Crise du gaz: vers un hiver froid

Plus Vladimir Poutine fait pression sur l’approvisionnement en gaz et plus la saison froide approche, plus l’Europe se retrouve dépendante du gaz comme matière première et source d’énergie. Et la Suisse aussi.

Un soulagement de courte durée. À peine le gaz russe a-t-il de nouveau rejoint l’Europe via le pipeline Nord Stream 1, que Moscou a déjà presque entièrement stoppé les livraisons. Les espoirs brièvement suscités de voir finalement surmontée la menace d’une crise de l’approvisionnement en énergie ont bien faibli, même s’ils ne doivent pas être entièrement enterrés. Vladimir Poutine est manifestement disposé à utiliser l’approvisionnement en gaz comme moyen de pression et à jouer au chat et à la souris avec les Européens en matière de politique énergétique.

Sans gaz, rien ne va

Inutile de dire qui est le chat et qui est la souris au regard de la dépendance parfois élevée, voire très élevée, vis-à-vis du gaz russe. C’est ce que l’on note tout particulièrement lorsque l’on examine des secteurs importants de la plus grande économie européenne. Une pénurie de gaz n’affecterait pas seulement l’industrie chimique et sidérurgique allemande, où il n’y a pratiquement plus rien sans gaz russe. D’autres secteurs, tels que l’industrie des boissons, sont également fortement exposés: environ un quart du gaz utilisé provient de Russie ou de ses environs. Le gaz joue un rôle décisif tant pour la production que pour les fournisseurs de produits semi-finis tels que le verre, les cartons ou les boîtes de conserve.

Un autre exemple est l’industrie textile, où la part du gaz russe est d’environ 22%. Une pénurie, voire un arrêt total des livraisons n’affecterait pas seulement la production de vêtements classiques, mais aussi la fabrication d’airbags, de housses de sièges, de tuyaux de pompiers ou de textiles fonctionnels.

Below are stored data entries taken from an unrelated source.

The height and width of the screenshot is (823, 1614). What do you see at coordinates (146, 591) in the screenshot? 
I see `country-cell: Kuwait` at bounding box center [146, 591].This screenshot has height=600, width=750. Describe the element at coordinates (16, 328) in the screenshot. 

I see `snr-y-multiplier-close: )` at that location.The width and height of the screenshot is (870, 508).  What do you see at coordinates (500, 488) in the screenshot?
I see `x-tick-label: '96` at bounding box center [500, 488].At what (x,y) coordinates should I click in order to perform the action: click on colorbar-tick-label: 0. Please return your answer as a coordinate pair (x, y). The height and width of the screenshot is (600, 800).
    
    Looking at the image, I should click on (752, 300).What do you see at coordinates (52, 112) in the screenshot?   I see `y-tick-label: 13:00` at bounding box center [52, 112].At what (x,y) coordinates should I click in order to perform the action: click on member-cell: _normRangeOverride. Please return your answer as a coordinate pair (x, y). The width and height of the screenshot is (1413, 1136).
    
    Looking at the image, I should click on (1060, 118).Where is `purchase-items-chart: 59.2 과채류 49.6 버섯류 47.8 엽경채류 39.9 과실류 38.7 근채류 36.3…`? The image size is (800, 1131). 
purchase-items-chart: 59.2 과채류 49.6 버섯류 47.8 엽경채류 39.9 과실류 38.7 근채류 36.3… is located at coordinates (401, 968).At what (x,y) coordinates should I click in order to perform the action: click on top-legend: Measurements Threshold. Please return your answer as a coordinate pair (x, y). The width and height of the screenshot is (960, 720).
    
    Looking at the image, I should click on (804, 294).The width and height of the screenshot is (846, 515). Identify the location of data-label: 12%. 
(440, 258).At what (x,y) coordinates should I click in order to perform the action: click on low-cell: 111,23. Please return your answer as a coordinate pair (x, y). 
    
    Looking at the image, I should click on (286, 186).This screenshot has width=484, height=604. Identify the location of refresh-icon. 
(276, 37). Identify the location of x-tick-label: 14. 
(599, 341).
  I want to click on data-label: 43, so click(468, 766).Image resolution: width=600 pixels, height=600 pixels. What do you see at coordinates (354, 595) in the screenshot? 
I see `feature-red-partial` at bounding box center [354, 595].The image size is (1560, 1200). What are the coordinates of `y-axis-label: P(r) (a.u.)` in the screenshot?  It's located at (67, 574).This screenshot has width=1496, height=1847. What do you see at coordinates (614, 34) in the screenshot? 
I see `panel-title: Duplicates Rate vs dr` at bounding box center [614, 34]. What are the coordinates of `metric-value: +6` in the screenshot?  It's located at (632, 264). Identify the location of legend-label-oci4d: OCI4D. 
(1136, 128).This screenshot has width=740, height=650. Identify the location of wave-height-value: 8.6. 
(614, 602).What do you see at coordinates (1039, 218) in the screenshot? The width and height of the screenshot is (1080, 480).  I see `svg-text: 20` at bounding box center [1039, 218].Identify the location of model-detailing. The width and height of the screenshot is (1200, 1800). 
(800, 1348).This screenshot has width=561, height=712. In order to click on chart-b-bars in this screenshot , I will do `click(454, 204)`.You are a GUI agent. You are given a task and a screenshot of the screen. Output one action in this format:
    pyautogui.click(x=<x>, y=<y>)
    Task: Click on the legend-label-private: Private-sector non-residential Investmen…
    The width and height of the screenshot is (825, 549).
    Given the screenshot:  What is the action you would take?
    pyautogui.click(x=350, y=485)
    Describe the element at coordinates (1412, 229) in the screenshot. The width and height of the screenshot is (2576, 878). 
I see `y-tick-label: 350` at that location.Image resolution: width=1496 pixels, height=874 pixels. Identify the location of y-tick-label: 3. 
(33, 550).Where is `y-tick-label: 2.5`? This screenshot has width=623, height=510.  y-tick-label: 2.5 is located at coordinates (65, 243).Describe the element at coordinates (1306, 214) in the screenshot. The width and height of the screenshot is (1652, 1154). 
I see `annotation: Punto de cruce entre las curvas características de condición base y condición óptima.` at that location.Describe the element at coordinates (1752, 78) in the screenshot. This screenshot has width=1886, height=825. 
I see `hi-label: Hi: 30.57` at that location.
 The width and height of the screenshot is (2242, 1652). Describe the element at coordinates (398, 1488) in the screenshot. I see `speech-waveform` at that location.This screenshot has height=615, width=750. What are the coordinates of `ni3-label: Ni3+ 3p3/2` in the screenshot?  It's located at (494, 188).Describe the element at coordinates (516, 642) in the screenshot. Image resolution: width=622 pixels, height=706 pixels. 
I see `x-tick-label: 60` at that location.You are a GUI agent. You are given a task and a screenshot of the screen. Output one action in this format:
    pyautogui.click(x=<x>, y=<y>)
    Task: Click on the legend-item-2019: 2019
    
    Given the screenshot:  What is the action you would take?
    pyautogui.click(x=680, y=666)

La liste des secteurs exposés pourrait être élargie à volonté: de l’industrie du tabac à l’imprimerie en passant par l’industrie pharmaceutique, le gaz russe est incontournable dans de nombreux pays, où les entreprises concernées seraient déjà en grande difficulté en cas de livraisons partielles. La pénurie délibérée de gaz et les hausses de prix qui en découlent poussent déjà de nombreuses entreprises aux limites de leurs capacités opérationnelles. Si l’on considère l’évolution des prix du gaz (voir graphique), cette constatation n’a rien de surprenant.

Les entreprises défensives sont particulièrement touchées

En Europe, les tactiques russes en matière de gaz alimentent les craintes d’un basculement vers la récession. Les conséquences en Suisse ne sont pas encore si alarmantes, du moins pour l’instant. En effet, contrairement à de nombreux pays européens, notamment l’Allemagne, le gaz ne joue pas un rôle primordial dans la production d’énergie en Suisse. Cependant, le secteur de la chimie, de la pharmacie et des sciences de la vie, crucial en Suisse, est fortement tributaire du gaz. Il regroupe en effet des entreprises qui soutiennent et stabilisent l’économie suisse, notamment dans les périodes de difficultés conjoncturelles.

Qui plus est, près d’un quart des ménages suisses sont chauffés au gaz en tant que source d’énergie primaire. Si les livraisons de gaz en provenance d’Europe venaient à cesser par arrêt des livraisons de gaz, l’économie mais aussi les logis suisse, risqueraient d’être touchés par un hiver froid.

*La référence pour les prix du gaz en Europe est le prix du premier mois pour le gaz livré sur la plateforme virtuelle néerlandaise «Title Transfer Facility». Celle-ci est généralement abrégée par le lettres TTF.